Split in the legal ranks over Occupy Central remarks
A split emerged in the Law Society yesterday over its chairman's condemnation of the Occupy Central civil disobedience plan.
Human rights lawyer Mark Daly, who sits on the constitutional committee of the city's largest lawyers' group, said Ambrose Lam San-keung's remarks took him by surprise because the committee had not yet reached a view on the issue.
"There has been a good discussion in the committee but it has not come to a concluding view," Daly said.
"What [Lam] said was certainly not reflecting my views. I will follow up on his remarks in the constitutional committee."
Without specifically mentioning Occupy Central, Lam said on Tuesday that civil disobedience had no legal grounds and that the notion of "peaceful violence" was just "beautiful rhetoric".
Daly said he was not alone in disagreeing with Lam.
"The issue of civil disobedience should be looked at and discussed among members before the society announces a view."
Daly said he had yet to decide his own stance, but added: "At times in history [civil disobedience] has been the only avenue to effect changes."
In Beijing, former Bar Association chairman Ronny Tong Ka-wah declined to say whether political reform was discussed by an association delegation that met officials of the Hong Kong and Macau Affairs Office.

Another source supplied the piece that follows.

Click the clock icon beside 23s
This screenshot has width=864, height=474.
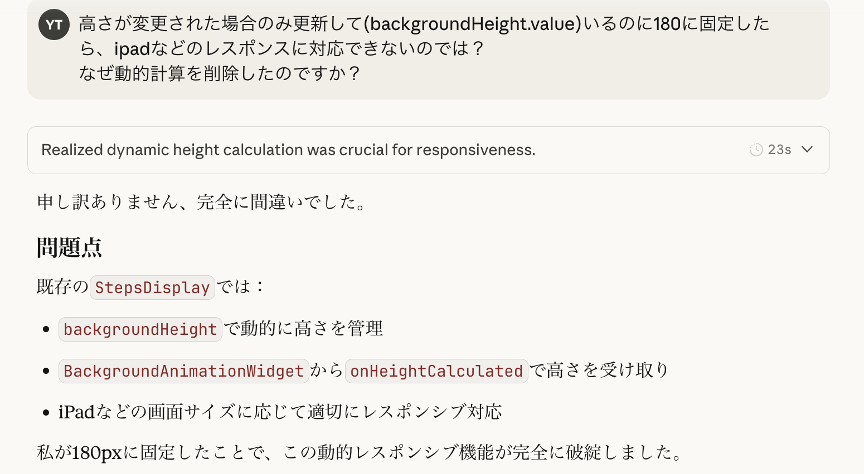click(756, 150)
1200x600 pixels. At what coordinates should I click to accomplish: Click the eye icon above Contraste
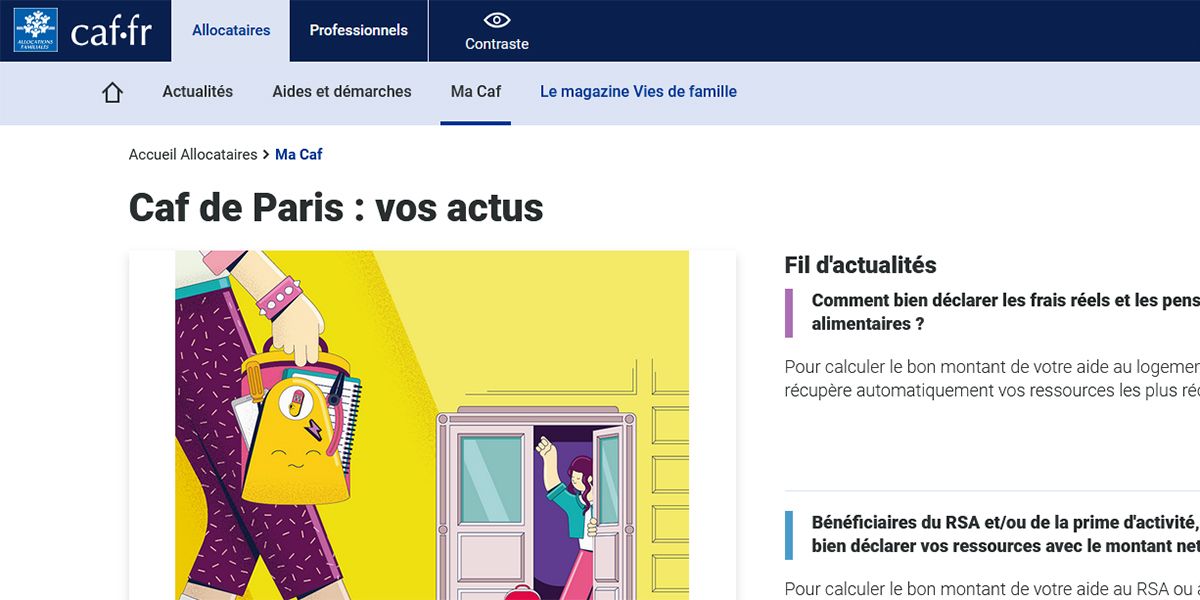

On a three-day visit to the capital, the barristers yesterday met Feng Wei, of the State Council's Hong Kong and Macau Affairs Office, and a former director of the legal affairs department at Beijing's liaison office in Hong Kong. Tong said Feng had a role in fostering the 2010 political reform plan. "I hope I can meet Feng in the future as a lawmaker or a politician to express the views of Hong Kong people on political reform," he said.